━━ Brano citato

Ricordando Luigi Tenco: La vita, la musica e la morte fra misteri e arte

Il 27 gennaio 2012 saranno passati 45 anni dalla morte di Luigi Tenco. Poche vicende hanno simmetricamente diviso l’Italia per così tanto tempo come la tragica fine del cantautore genovese. L’annosa dicotomia tra omicidio e suicidio, emersa fin dalle prime ore di quella notte del gennaio 1967, sembra ancora lontana da una soluzione certa. Ma ripercorriamo brevemente la storia di questo ragazzo morto prematuramente all’età di 29 anni.

━━━━
━━ Sezione dati

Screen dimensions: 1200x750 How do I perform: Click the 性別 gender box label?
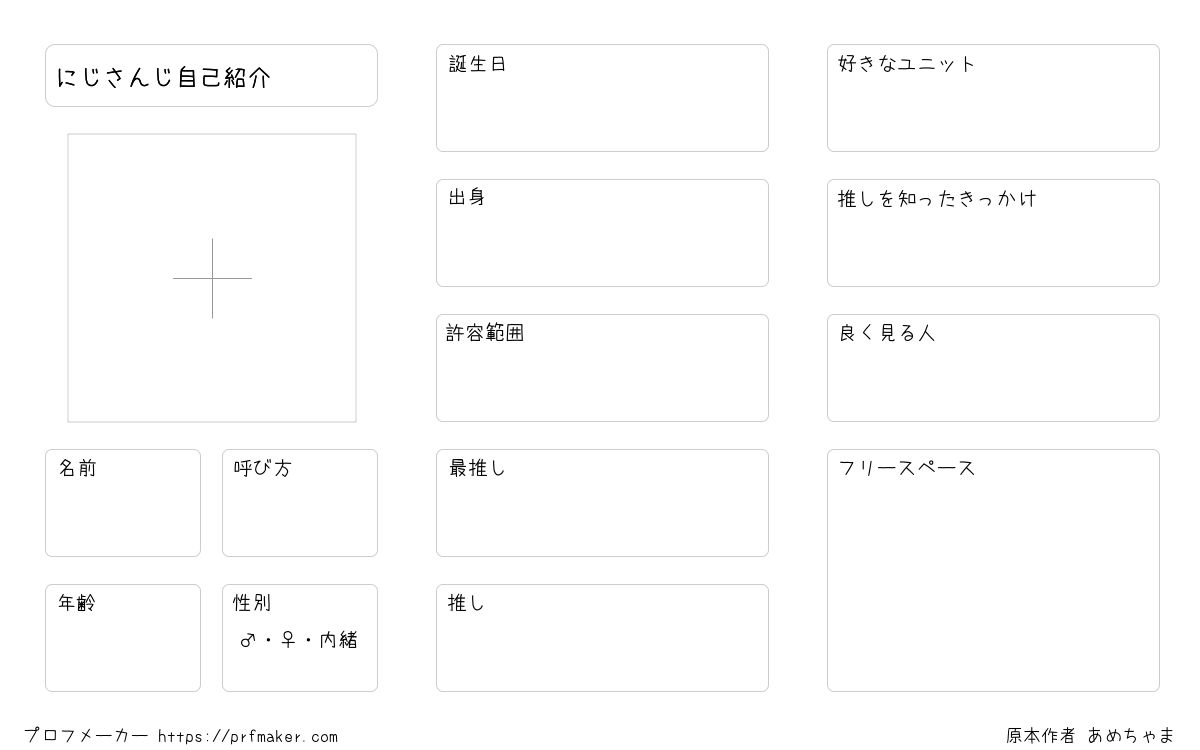[252, 603]
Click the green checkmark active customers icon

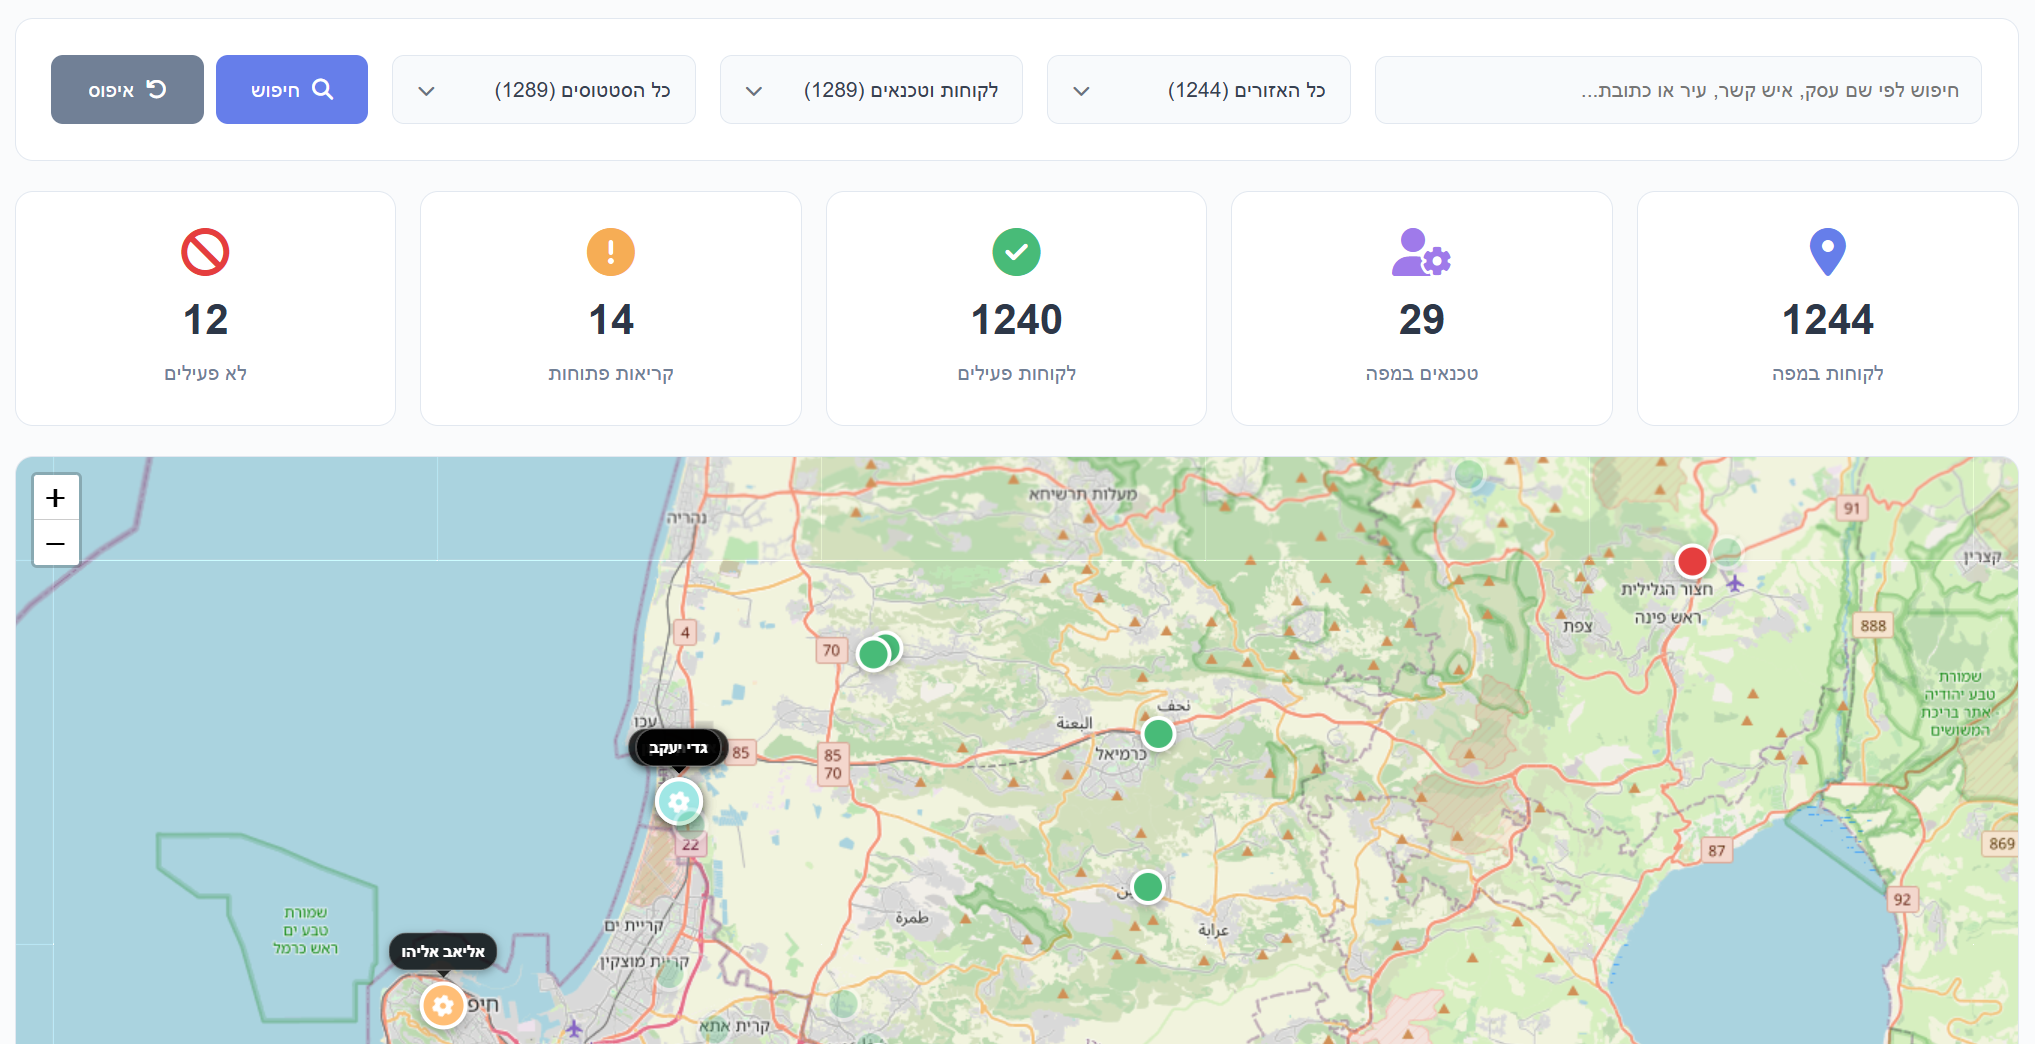(1016, 252)
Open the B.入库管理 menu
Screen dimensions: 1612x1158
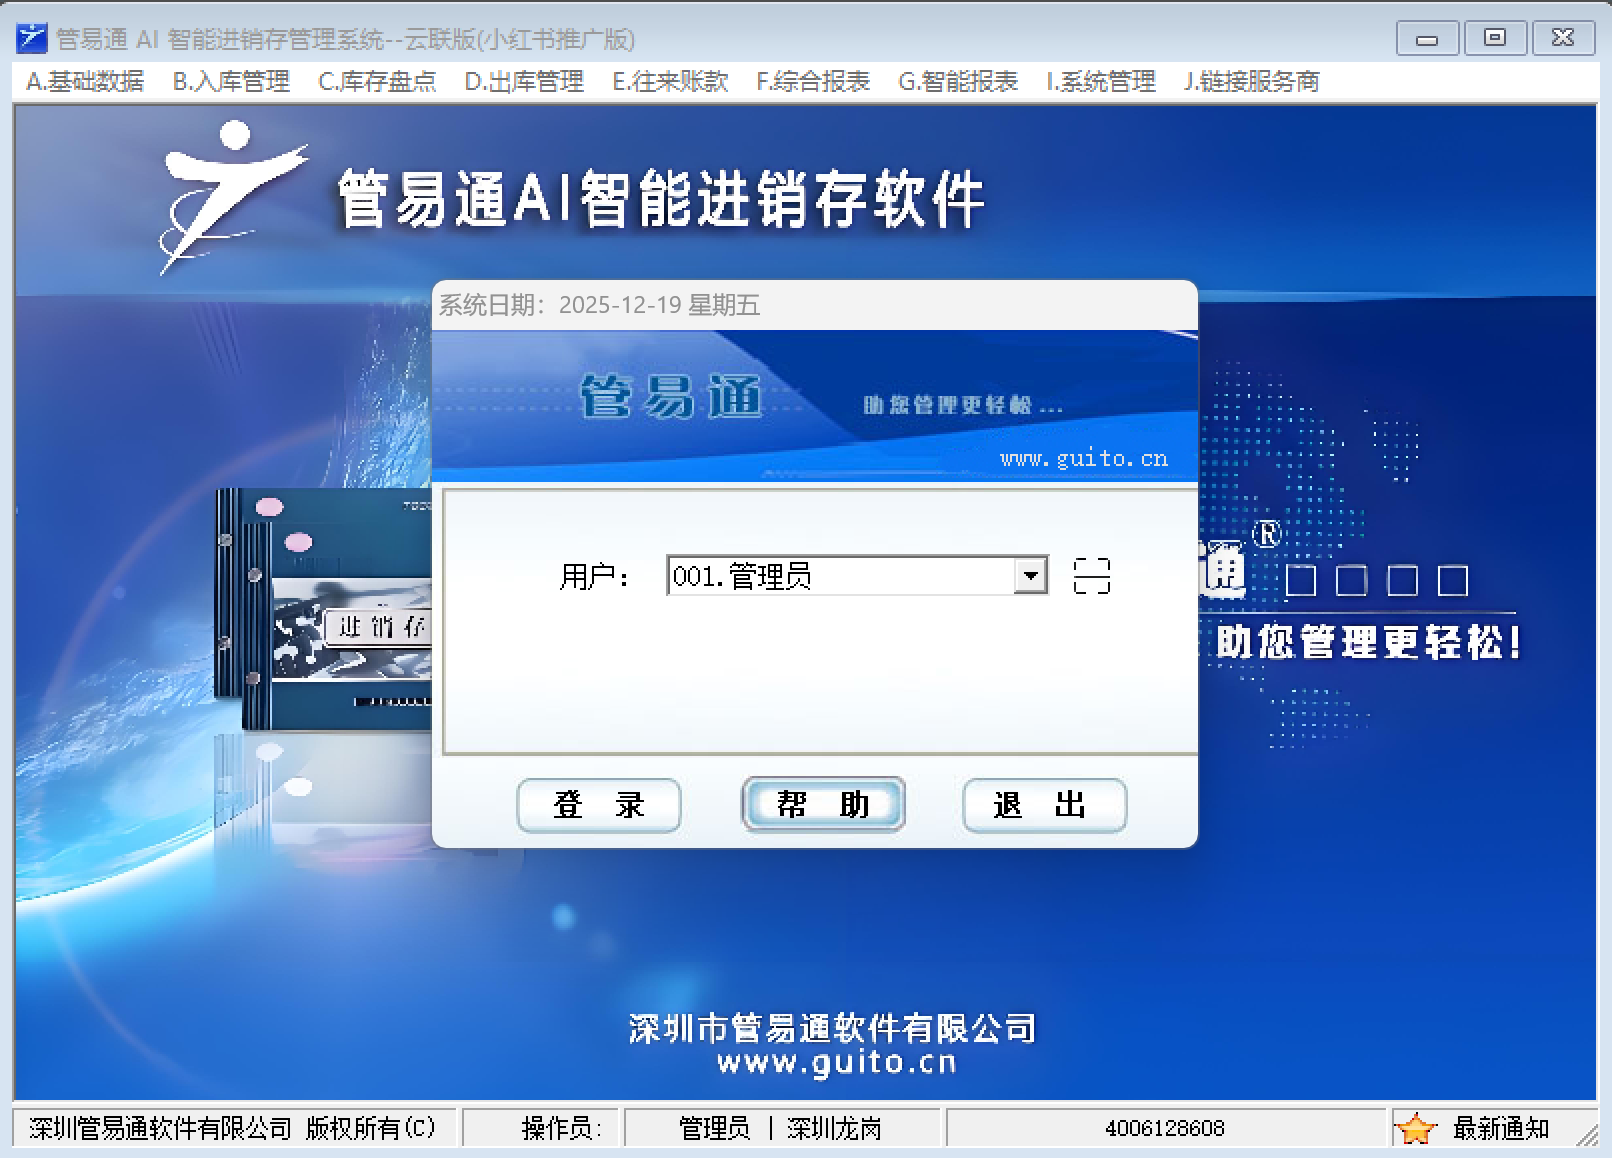point(231,82)
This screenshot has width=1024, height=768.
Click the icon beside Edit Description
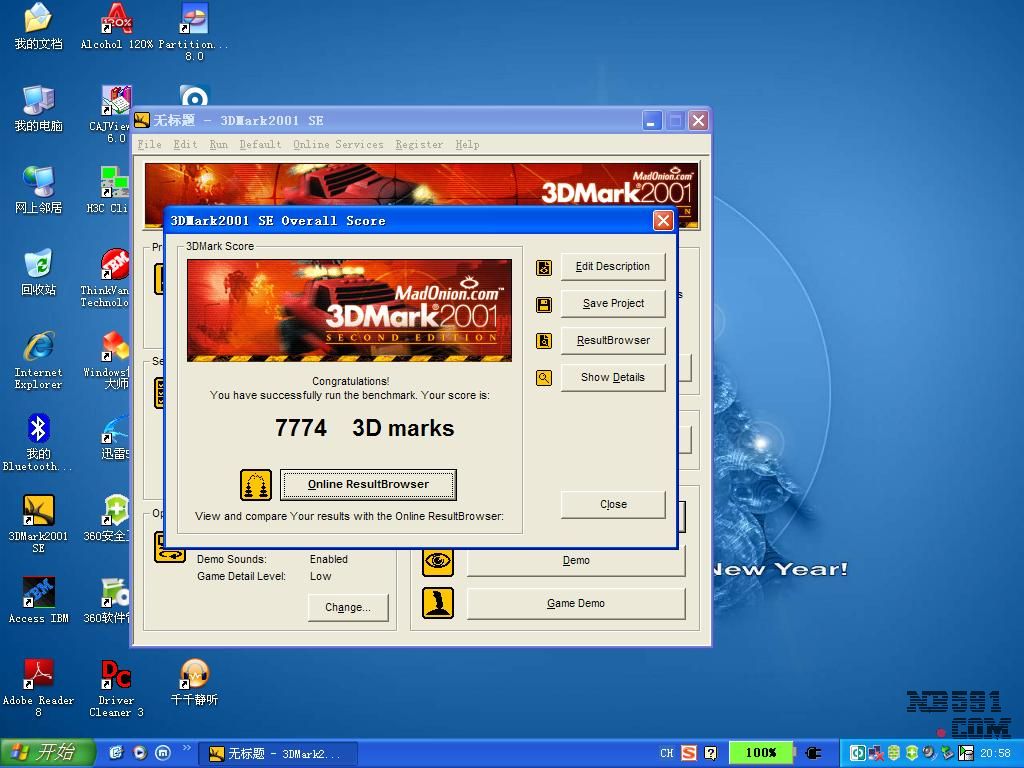click(x=544, y=267)
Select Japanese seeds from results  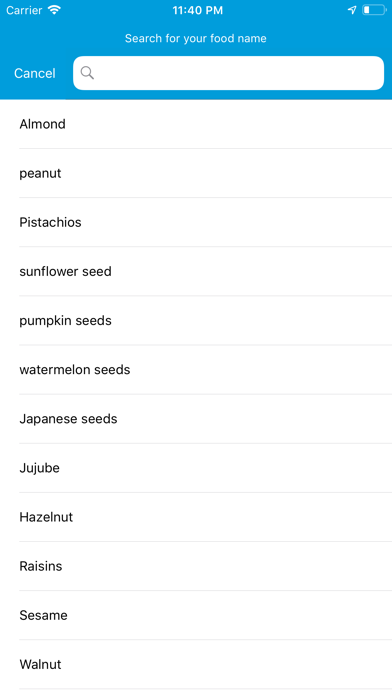pos(196,419)
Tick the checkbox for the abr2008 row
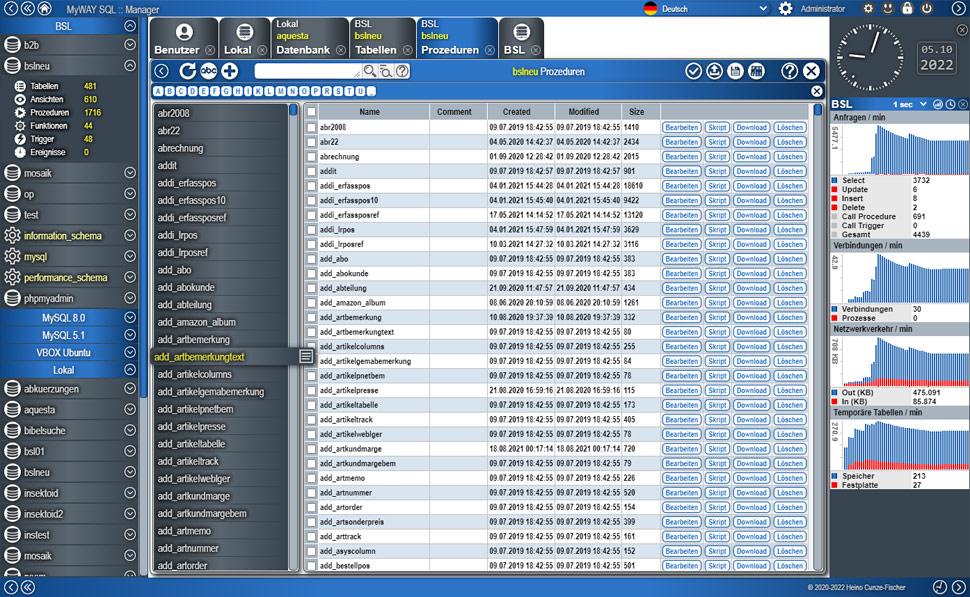This screenshot has height=597, width=970. coord(312,128)
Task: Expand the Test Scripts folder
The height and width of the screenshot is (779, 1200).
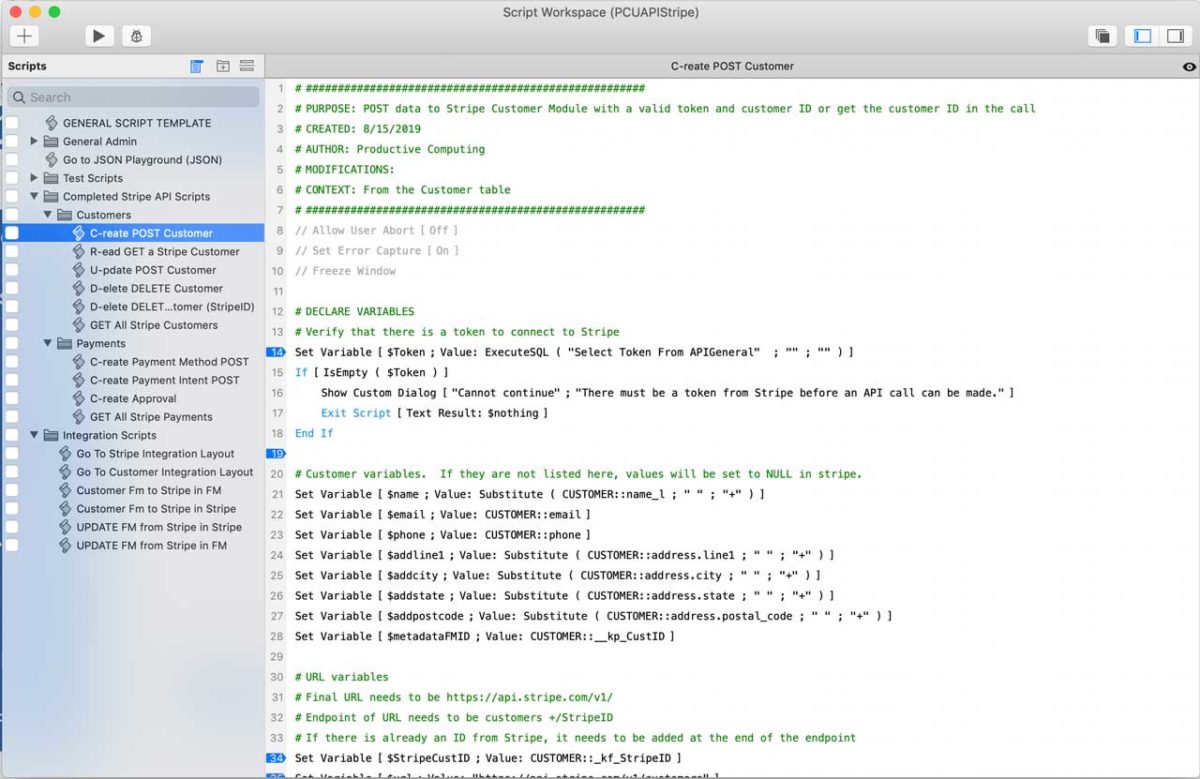Action: [34, 178]
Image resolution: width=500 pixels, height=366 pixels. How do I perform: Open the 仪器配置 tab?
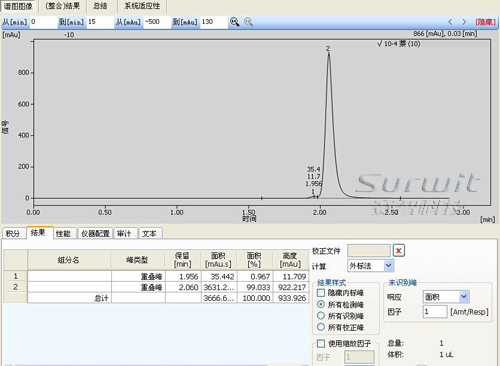[x=95, y=233]
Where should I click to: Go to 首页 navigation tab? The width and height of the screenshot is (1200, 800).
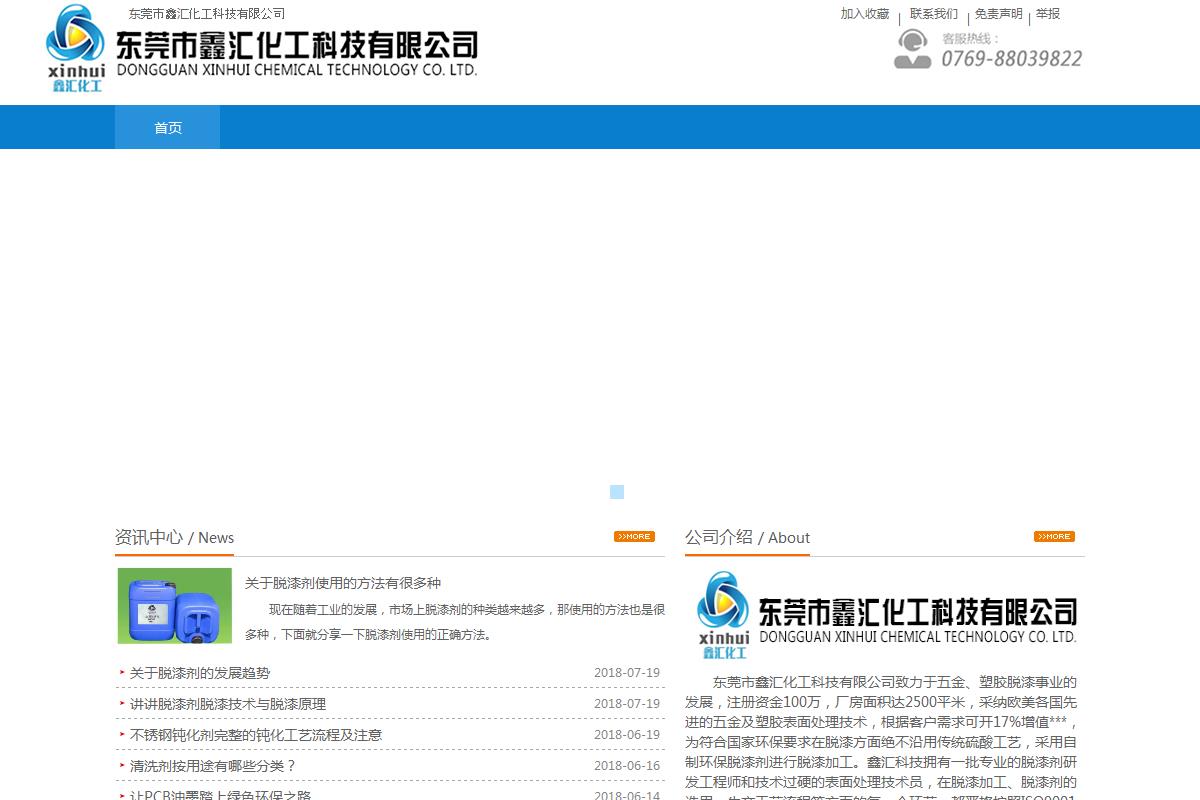(168, 128)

━━━━

_Compiti_.
**1)** A quale età è morto Luigi Tenco, secondo il brano?
**2)** Riporta parola per parola il tratto del brano che va da "Ricordando Luigi Tenco: La" fino a "di 29 anni.".
L'elenco è materiale a sé, distinto dal brano.

_Risposte_.
**1)** A 29 anni.

**2)**
Ricordando Luigi Tenco: La vita, la musica e la morte fra misteri e arte

Il 27 gennaio 2012 saranno passati 45 anni dalla morte di Luigi Tenco. Poche vicende hanno simmetricamente diviso l’Italia per così tanto tempo come la tragica fine del cantautore genovese. L’annosa dicotomia tra omicidio e suicidio, emersa fin dalle prime ore di quella notte del gennaio 1967, sembra ancora lontana da una soluzione certa. Ma ripercorriamo brevemente la storia di questo ragazzo morto prematuramente all’età di 29 anni.